▸ **Supplied entries**
——————

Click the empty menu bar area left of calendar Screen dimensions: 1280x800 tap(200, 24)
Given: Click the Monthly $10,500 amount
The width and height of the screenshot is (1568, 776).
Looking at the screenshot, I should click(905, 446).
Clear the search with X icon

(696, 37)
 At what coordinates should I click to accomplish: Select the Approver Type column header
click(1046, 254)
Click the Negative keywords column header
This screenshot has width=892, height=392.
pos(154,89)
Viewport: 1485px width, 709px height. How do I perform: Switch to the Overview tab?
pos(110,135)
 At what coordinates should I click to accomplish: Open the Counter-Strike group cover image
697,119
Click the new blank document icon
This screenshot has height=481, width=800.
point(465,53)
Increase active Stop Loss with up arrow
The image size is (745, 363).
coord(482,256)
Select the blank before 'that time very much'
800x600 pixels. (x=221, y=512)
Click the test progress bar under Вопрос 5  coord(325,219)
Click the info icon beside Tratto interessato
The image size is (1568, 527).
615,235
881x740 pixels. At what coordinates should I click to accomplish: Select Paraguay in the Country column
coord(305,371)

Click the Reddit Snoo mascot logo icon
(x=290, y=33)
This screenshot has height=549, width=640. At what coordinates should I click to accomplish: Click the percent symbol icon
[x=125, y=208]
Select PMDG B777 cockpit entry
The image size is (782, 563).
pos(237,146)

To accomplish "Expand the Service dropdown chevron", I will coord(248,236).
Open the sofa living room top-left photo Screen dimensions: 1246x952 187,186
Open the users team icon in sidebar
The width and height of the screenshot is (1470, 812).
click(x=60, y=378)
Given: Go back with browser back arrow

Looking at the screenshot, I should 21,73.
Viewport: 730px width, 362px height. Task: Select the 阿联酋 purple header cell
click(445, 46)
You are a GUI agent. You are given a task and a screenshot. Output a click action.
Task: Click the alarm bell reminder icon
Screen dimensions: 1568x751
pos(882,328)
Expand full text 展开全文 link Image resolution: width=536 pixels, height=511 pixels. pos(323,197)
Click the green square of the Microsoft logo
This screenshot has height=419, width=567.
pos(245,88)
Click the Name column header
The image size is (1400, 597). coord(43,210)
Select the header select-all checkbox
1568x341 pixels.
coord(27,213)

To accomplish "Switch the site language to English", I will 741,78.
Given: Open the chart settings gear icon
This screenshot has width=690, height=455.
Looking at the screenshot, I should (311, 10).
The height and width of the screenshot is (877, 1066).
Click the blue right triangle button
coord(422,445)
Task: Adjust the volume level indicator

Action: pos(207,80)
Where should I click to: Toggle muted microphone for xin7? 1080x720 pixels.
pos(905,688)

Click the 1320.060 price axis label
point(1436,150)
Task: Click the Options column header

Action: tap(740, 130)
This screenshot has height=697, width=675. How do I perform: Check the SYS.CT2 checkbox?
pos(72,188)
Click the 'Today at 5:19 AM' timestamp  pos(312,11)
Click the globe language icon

——————

▸ **Problem statement**
Repeat exactly the lines above from the one with "Click the Negative keywords column header" up to and including the one with "You are a GUI". No other line belongs in the reply.

▸ **Reply to the exercise**
Click the Negative keywords column header
This screenshot has width=892, height=392.
pos(154,89)
Viewport: 1485px width, 709px height. How do I perform: Switch to the Overview tab?
pos(110,135)
 At what coordinates should I click to accomplish: Open the Counter-Strike group cover image
697,119
Click the new blank document icon
This screenshot has height=481, width=800.
point(465,53)
Increase active Stop Loss with up arrow
The image size is (745, 363).
coord(482,256)
Select the blank before 'that time very much'
800x600 pixels. (x=221, y=512)
Click the test progress bar under Вопрос 5  coord(325,219)
Click the info icon beside Tratto interessato
The image size is (1568, 527).
615,235
881x740 pixels. At what coordinates should I click to accomplish: Select Paraguay in the Country column
coord(305,371)

Click the Reddit Snoo mascot logo icon
(x=290, y=33)
This screenshot has height=549, width=640. At what coordinates should I click to accomplish: Click the percent symbol icon
[x=125, y=208]
Select PMDG B777 cockpit entry
The image size is (782, 563).
pos(237,146)

To accomplish "Expand the Service dropdown chevron", I will coord(248,236).
Open the sofa living room top-left photo Screen dimensions: 1246x952 187,186
Open the users team icon in sidebar
The width and height of the screenshot is (1470, 812).
click(x=60, y=378)
Given: Go back with browser back arrow

Looking at the screenshot, I should 21,73.
Viewport: 730px width, 362px height. Task: Select the 阿联酋 purple header cell
click(445, 46)
You are a GUI agent. You are given a task and a screenshot. Output a click action.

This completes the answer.